• [Exercise aim]:
Write out the material below word for word, starting at its first line and stopping after the line that contains "Action: (x=183, y=299)". Leave the pictures out.

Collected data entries

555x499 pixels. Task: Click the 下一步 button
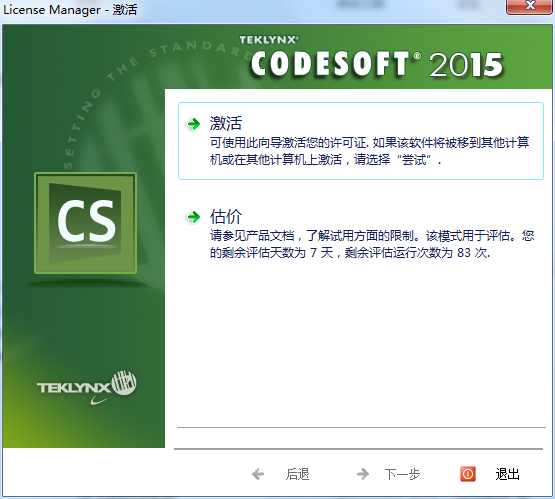coord(402,474)

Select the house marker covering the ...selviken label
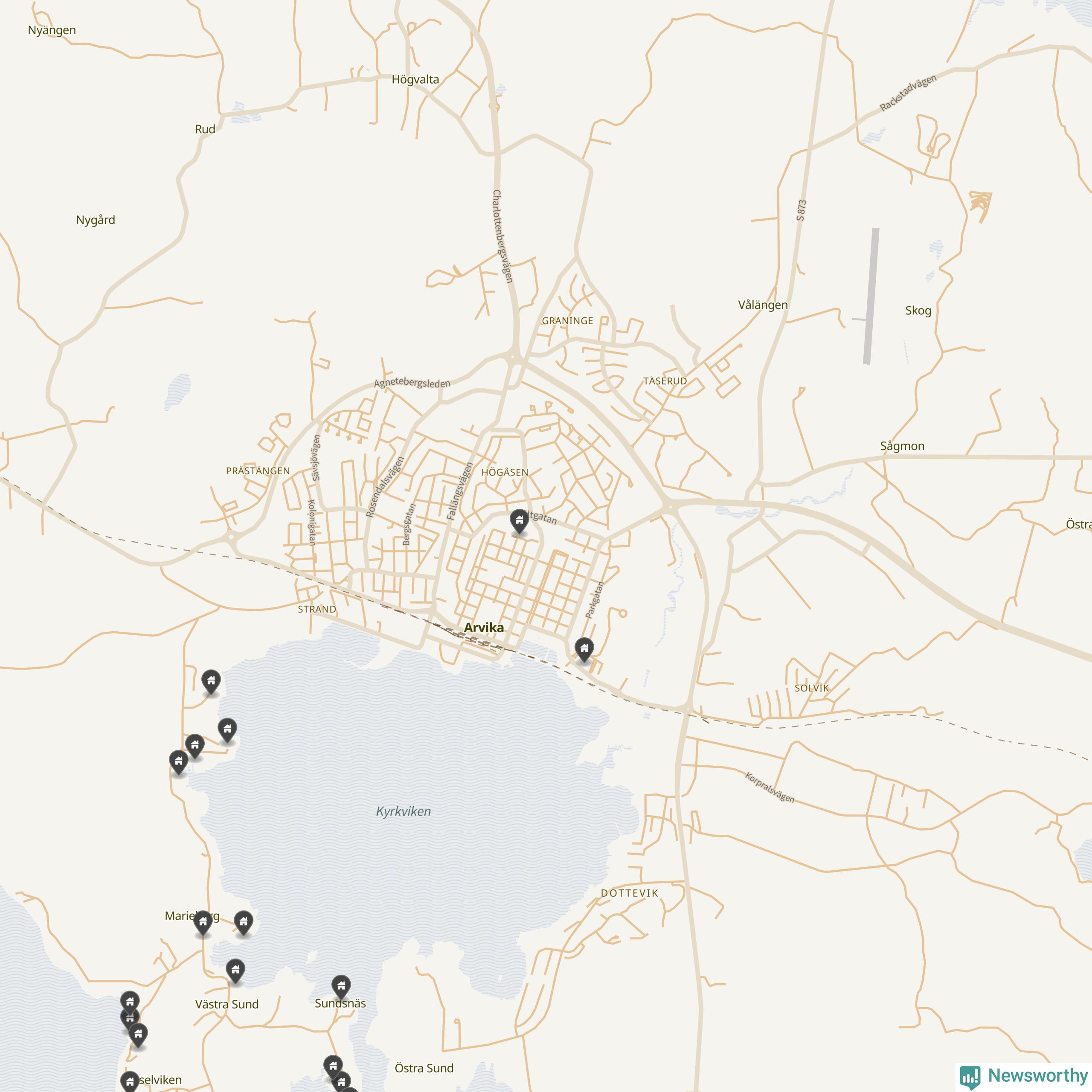point(130,1080)
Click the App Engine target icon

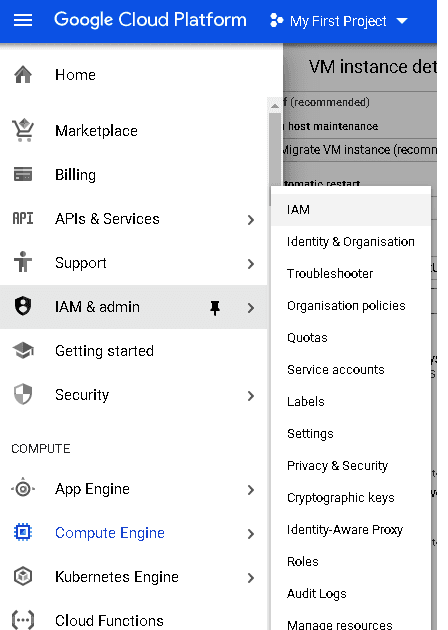[23, 488]
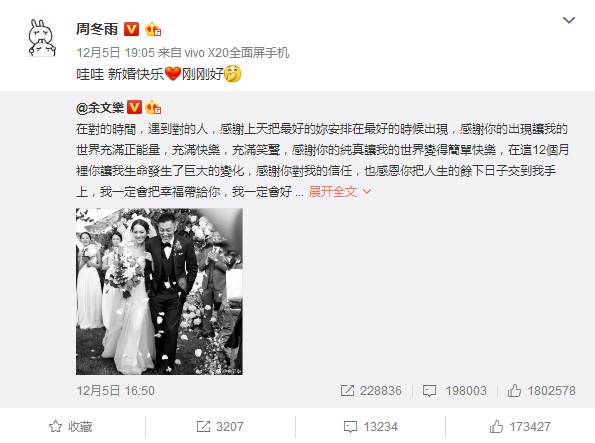Repost the original post showing 228836

(371, 391)
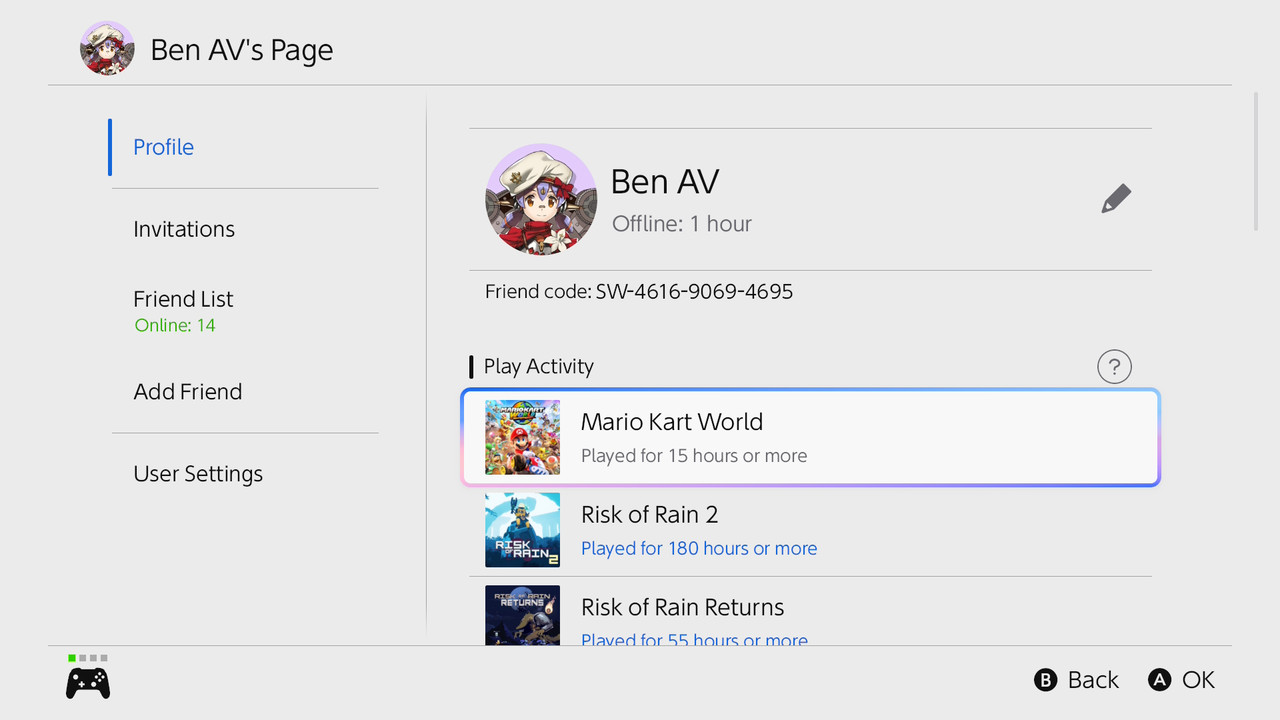
Task: Open the Friend List section
Action: (x=183, y=299)
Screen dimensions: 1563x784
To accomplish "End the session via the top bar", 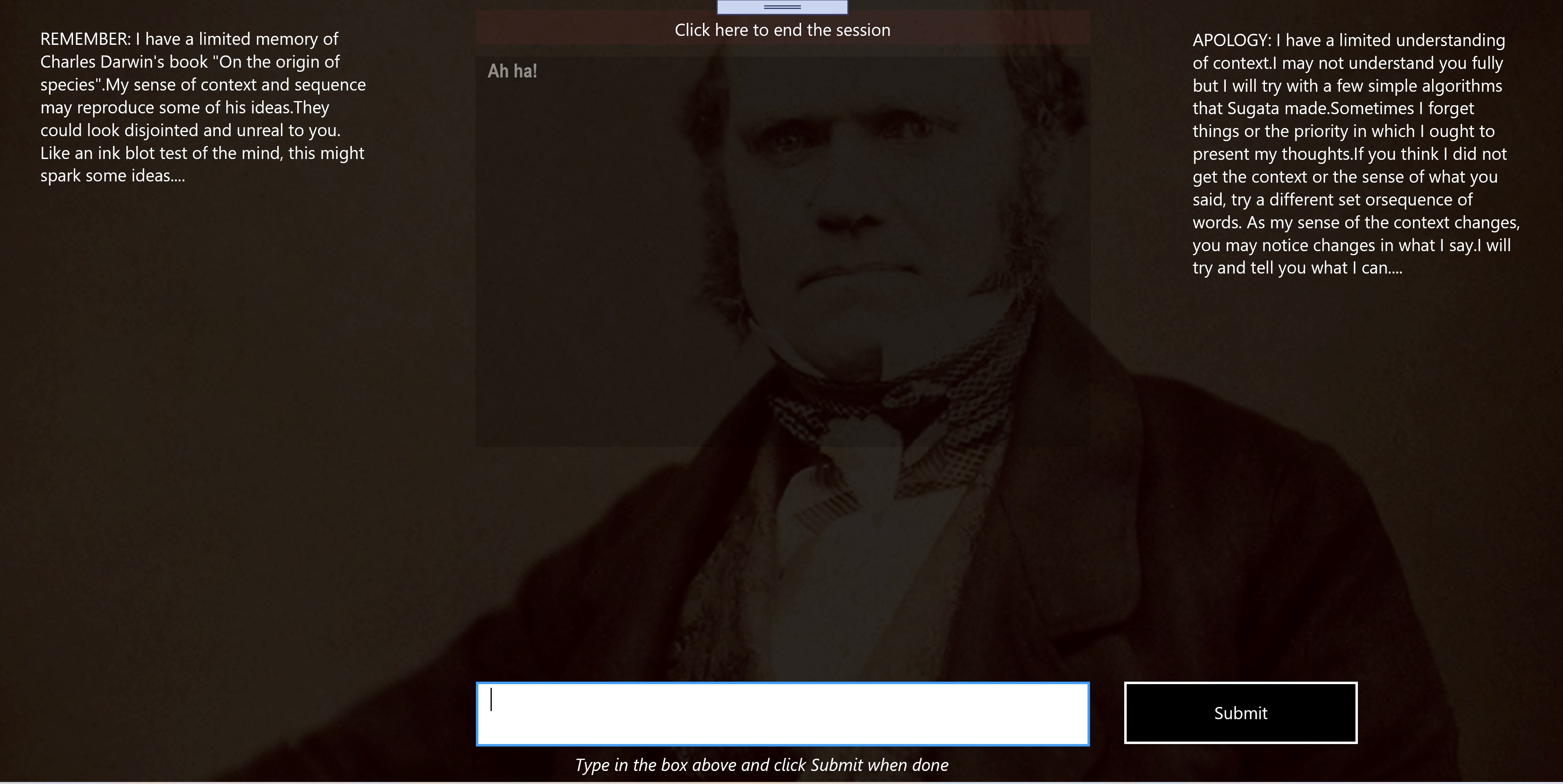I will click(782, 30).
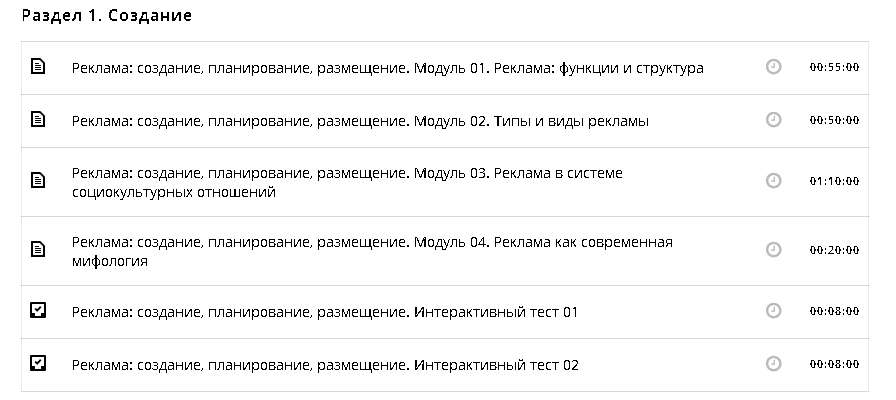Viewport: 896px width, 400px height.
Task: Click the clock icon in Модуль 04 row
Action: [773, 249]
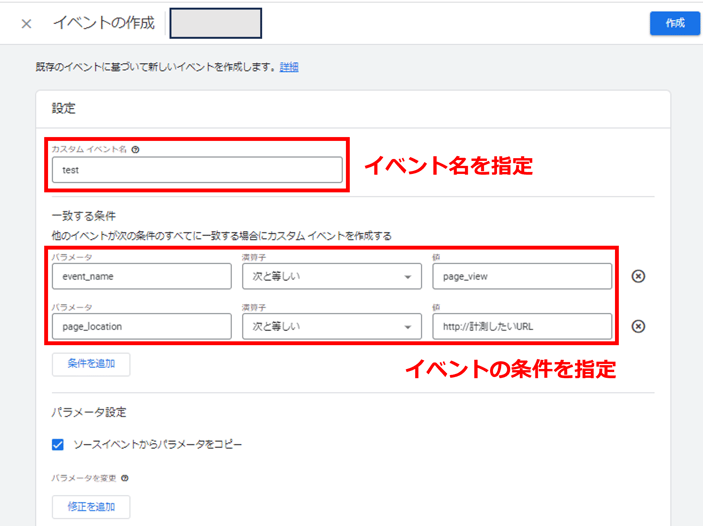Screen dimensions: 703x526
Task: Click the dropdown arrow in first 次と等しい selector
Action: [x=408, y=277]
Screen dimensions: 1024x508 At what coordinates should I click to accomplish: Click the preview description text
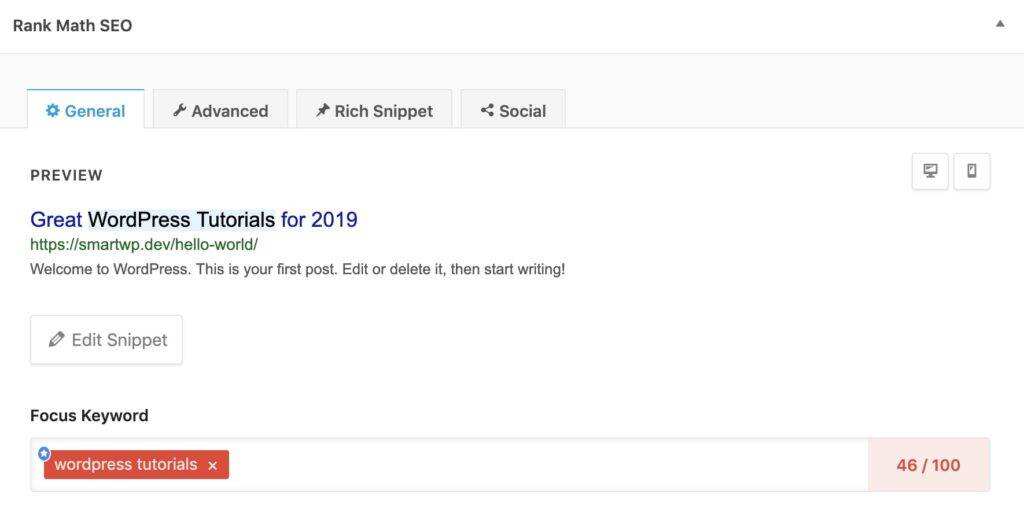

• [Written response]:
555x499 pixels. Task: Click the 下一步 button
coord(402,474)

Select the house marker covering the ...selviken label
point(130,1080)
Click the App Engine target icon

[23, 488]
Repost the original post showing 228836

(371, 391)
Task: Open the Friend List section
Action: (x=183, y=299)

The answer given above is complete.